> _TASK STATEMENT_
Could you find each line of the data below that contains the word "checkbox" and copy those lines?

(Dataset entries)

^^^^^^^^

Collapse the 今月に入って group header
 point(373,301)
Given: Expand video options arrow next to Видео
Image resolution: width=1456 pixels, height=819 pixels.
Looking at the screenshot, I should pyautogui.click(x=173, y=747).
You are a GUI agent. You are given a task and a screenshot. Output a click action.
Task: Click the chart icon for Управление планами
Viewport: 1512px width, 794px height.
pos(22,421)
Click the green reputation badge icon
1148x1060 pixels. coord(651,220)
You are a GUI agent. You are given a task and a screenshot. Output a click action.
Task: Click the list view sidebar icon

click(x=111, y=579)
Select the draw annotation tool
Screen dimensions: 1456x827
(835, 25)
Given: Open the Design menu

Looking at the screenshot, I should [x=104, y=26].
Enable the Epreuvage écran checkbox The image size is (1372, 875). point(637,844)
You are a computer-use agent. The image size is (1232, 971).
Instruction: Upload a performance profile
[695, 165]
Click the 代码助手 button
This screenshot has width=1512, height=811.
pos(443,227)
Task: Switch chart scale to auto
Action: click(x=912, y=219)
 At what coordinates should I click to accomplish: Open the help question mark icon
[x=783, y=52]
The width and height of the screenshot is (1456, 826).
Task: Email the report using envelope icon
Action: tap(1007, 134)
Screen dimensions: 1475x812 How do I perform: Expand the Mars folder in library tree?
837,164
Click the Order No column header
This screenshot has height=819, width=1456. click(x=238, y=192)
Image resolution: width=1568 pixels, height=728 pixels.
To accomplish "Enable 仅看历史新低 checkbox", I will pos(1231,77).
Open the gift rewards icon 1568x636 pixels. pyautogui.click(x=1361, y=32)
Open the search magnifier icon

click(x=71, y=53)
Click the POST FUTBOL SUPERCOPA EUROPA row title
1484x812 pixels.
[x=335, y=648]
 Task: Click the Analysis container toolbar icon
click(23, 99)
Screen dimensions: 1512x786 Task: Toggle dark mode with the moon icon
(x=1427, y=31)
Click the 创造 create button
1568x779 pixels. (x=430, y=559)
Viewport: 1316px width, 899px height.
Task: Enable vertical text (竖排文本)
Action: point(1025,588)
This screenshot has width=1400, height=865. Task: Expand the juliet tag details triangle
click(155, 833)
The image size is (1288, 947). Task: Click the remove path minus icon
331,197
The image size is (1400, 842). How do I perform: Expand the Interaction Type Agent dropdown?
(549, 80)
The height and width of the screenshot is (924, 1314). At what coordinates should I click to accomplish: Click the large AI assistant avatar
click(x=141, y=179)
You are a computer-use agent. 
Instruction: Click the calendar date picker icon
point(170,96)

^^^^^^^^

> _TASK RESULT_
Enable the Epreuvage écran checkbox The image size is (1372, 875). point(637,844)
To accomplish "Enable 仅看历史新低 checkbox", I will pos(1231,77).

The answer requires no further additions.